╭─ Pokazany tekst
Polonia jest w szoku po katastrofie lotniczej, w której śmierć poniosło pięciu Polaków. W sobotę w amerykańskich kościołach odbędą się msze żałobne za zmarłych pilotów.
W piątek, w domu pogrzebowym w Lodi wystawiona zostanie trumna ze zwłokami Wojciecha Nykazy, który siedział za sterami maszyny. Ten góral z pochodzenia i inżynier po krakowskiej Politechnice, był doświadczonym pilotem i instruktorem lotniczym. Jego "nalot” do chwili katastrofy wynosił 2501 godzin.
W USA od 2005 roku był zawodowym instruktorem, pilotował samoloty dla kampanii wycieczkowych. Od 2008 roku był szkoleniowcem Air Mods Flight Center na lotnisku Trenton-Robbinsville. Był bardzo popularny wśród amerykańskich Polaków zajmujących się lataniem.
Z kolei Jacek Mazurek był niekwestionowanym liderem młodej Polonii w stanie New Jersey. Znany był z pomagania innym, a także prowadzenia rozległego życia towarzyskiego. Do jego bliskich przyjaciół należało wielu polskich aktorów i twórców filmowych i telewizyjnych.
Przyjaźnił się z wszystkimi pilotami PLL "Lot” latającymi na trasie atlantyckiej. Sam był świetnym pilotem mającym m.in. na koncie przelot z Nowego Jorku do Warszawy z pięcioma międzylądowaniami po drodze.
– Nie znałem człowieka o tak szeroko otwartym sercu – wspomina znany dziennikarz telewizyjny, autor programu 997, Michał Fajbusiewicz. – On uwielbiał i kochał ludzi. Robił to bezinteresownie. Chciał wszystkich gościć i pokazywać Amerykę.
Ileż razy gościłem w jego domu, ileż podróży z nim odbyłem... Jacek kochał ludzi, ale największą miłością jego życia były samoloty i latanie. Jego Cessną, tą która rozbiła się, odbyłem wiele podróży – Miami, New Jersy, Wyspy Bahama i loty tuż nad wieżowcami Manhattanu. Oczywiście Jacek za sterem.
Ale jego największy wyczyn, to lot przez Atlantyk małym samolotem. Ostatnio "pieścił” swój nowy nabytek, następny samolot, który odbył już próbne loty. Miał słabość do boksu (sam poznałem go na walce Gołoty w Nowym Jorku, wiele lat temu), ... i Dominikany, karaibskiej wyspy, na którą latał 49 razy i gdzie czuł się jak w domu. Jacek na swój sposób był królem życia. Wśród młodych Polonusów uchodził za swoistego guru.
╰─
╭─ Zapisane dane
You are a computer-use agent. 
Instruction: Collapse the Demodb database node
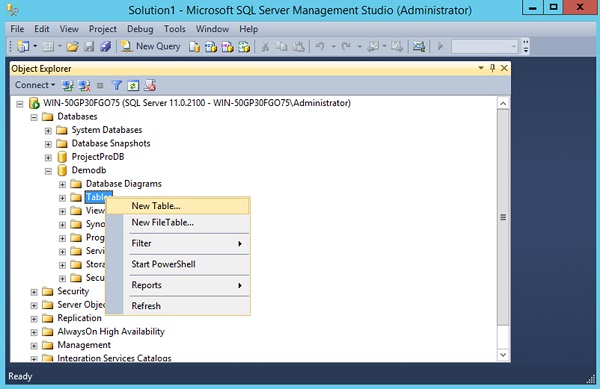(48, 171)
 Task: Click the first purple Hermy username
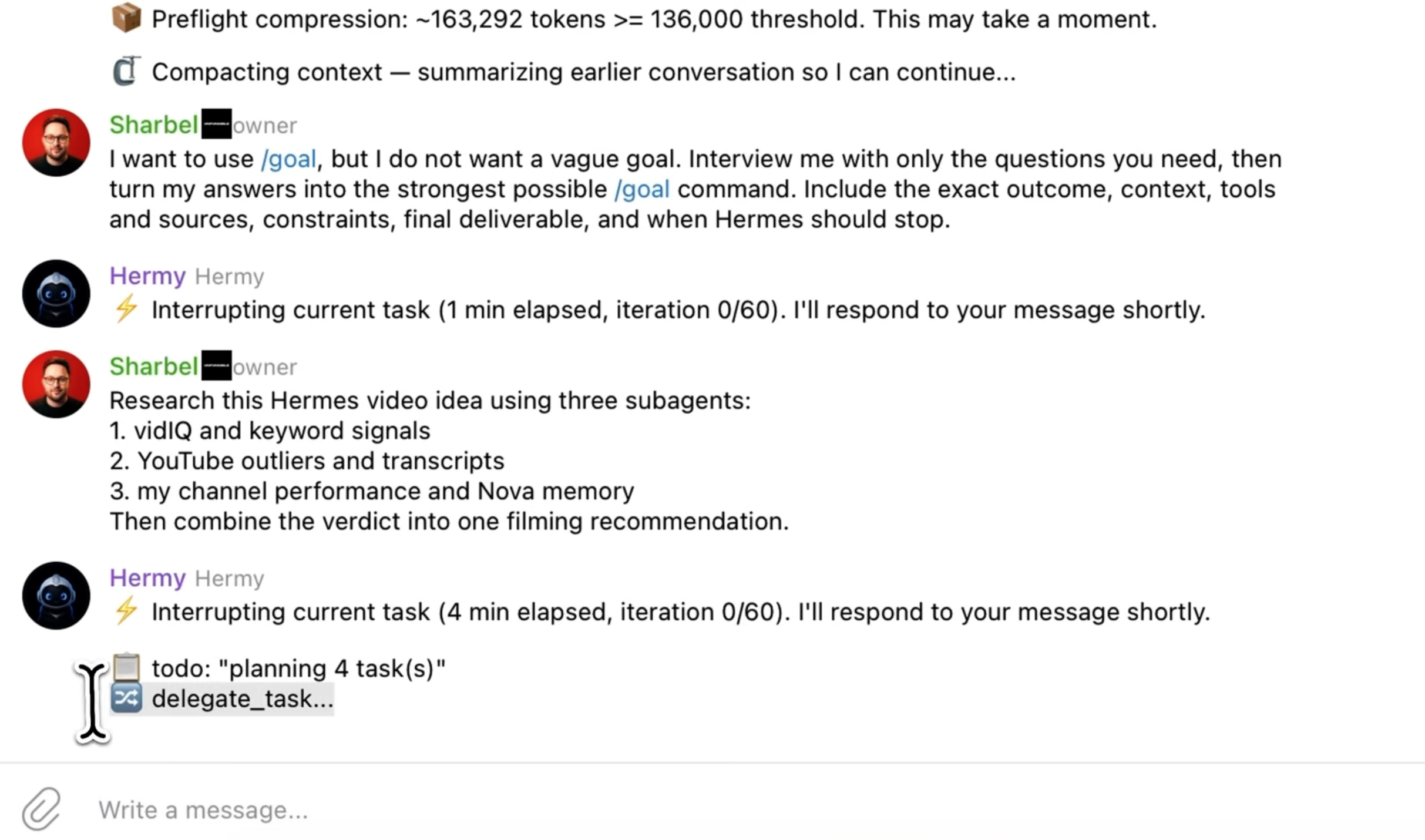[x=147, y=275]
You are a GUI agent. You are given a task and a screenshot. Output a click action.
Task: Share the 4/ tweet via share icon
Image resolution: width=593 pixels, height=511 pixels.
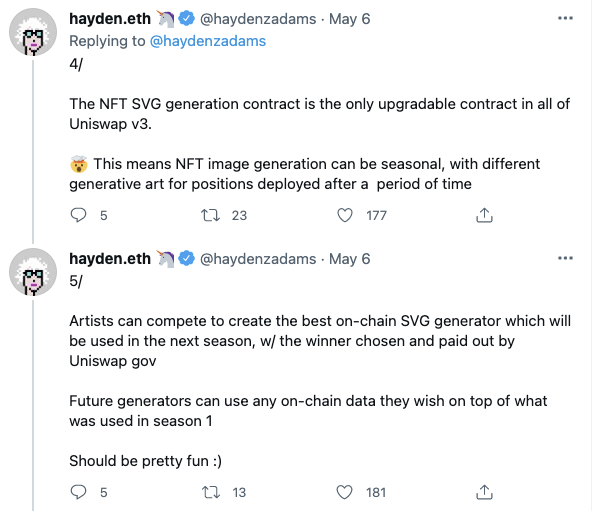[x=484, y=215]
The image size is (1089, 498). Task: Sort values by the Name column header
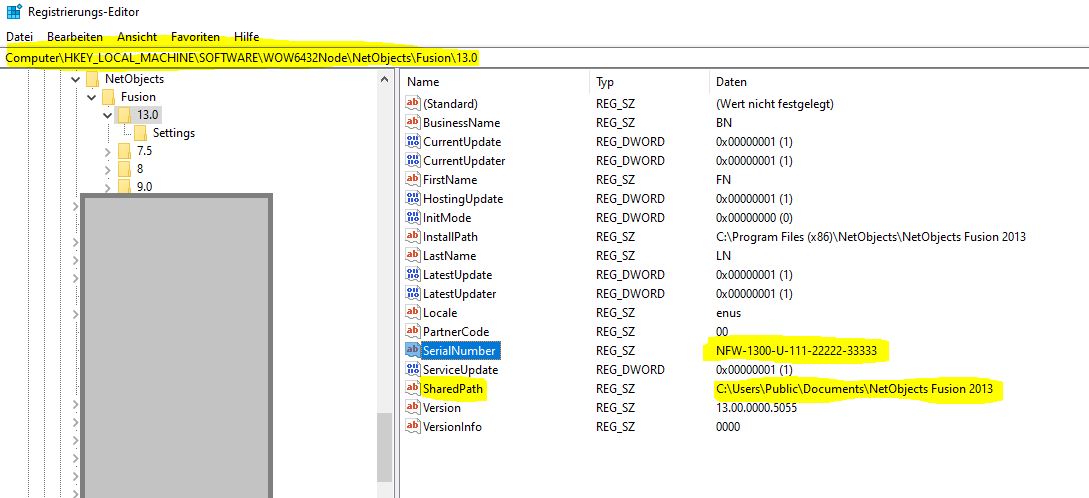[x=423, y=82]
╰─
§ Polecenie:
Sprawdź, czy poniższe zdania zgadzają się z tekstem o katastrofie lotniczej, i przy każdym odpowiedz „tak” lub „nie”, przytaczając dosłownie rozstrzygające słowa tekstu.
1. Za sterami maszyny siedział Wojciech Nykaza.
2. Nalot Wojciecha Nykazy do chwili katastrofy wynosił 3000 godzin.
3. Jacek Mazurek latał na Dominikanę 49 razy.
Zapisane wiersze nie są tu potrzebne.

§ Wynik:
1. Tak: „który siedział za sterami maszyny”.
2. Nie: „Jego "nalot” do chwili katastrofy wynosił 2501 godzin”.
3. Tak: „na którą latał 49 razy”.